The company was founded in Ponce, Puerto Rico, in 1940. It manufactured confectioned products using sugar obtained from sugar cane processed at the nearby Central Mercedita, also in Ponce.

In the 1950s, a marketing company proposes the name "Fiesta" to the Ponce Candy management, and Ponce Candy industries starts manufacturing its products under that name. At around the same time, the company opens operations in Venezuela under the name "Fiesta C.A.". The same year, the company started manufacturing lollipops. In 1965 the company opened operations in Madrid at Alcalá de Henares, as "Fiesta, S.A.".

During the 1970s, the company experimented with a new lollipop that had candy stuffed with bubble gum and started marketing them in Spain. It named this bubble gum-stuffed lollipop "Kojak", after the movie character. It became a huge success. It would eventually be manufactured in Ponce and Venezuela under the Fiesta brand. The bubble gum-filled lollipop began to be manufactured in Puerto Rico for the prestigious U.S. based Charms Company.
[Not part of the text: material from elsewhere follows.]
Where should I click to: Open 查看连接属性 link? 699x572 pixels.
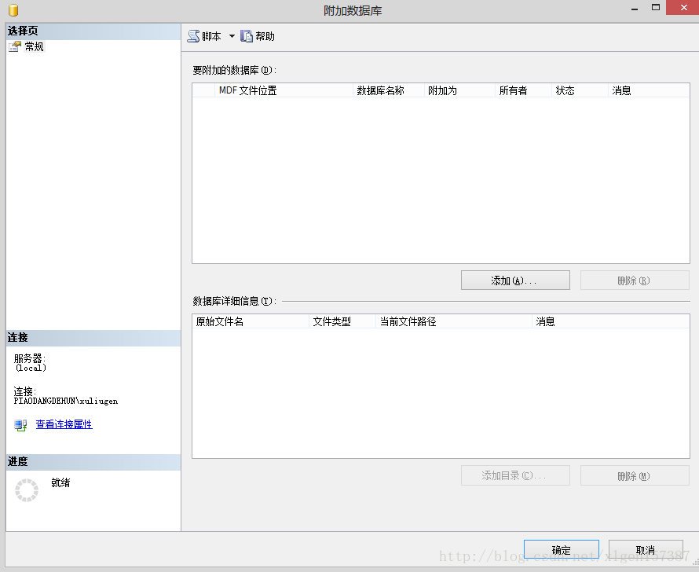64,424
In 1984, Fiesta introduced "Fresquito", a lollipop sprinkled with hot flavoring.

==Company profile==
The company had over 300 employees in Ponce, and more than 130 in Spain. The company manufactured in Puerto Rico, Spain, and Venezuela, but sold in those as well as other countries, including the United Kingdom and the United States. In Spain alone, the company had a distribution network with over 40,000 retail outlets. In 2014, the company had a sales portfolio of 18.8 million euros.

==Liquidation==
The 2014 sale of the company sought to execute two sales: on for the company itself (products, brand names, distribution network, manufacturing and production rights, etc.) and the physical facilities consisting of 26,800 m2 of space. The first was valued at 12 million euros and the later at 6.7 million euros. Over 50 companies have shown interest in the sale, including some with the backing of KPMG, PricewaterhouseCoopers, Deloitte and Ernst & Young. In a "first-of-its-kind", the sale is being done via online purchase proposals; the court-appointed liquidator assures this provides transparency and fairness.

==Popular culture==
Fiesta jelly beans and sticky swirl candies were used in scenes of the extraterrestrial TV series "V".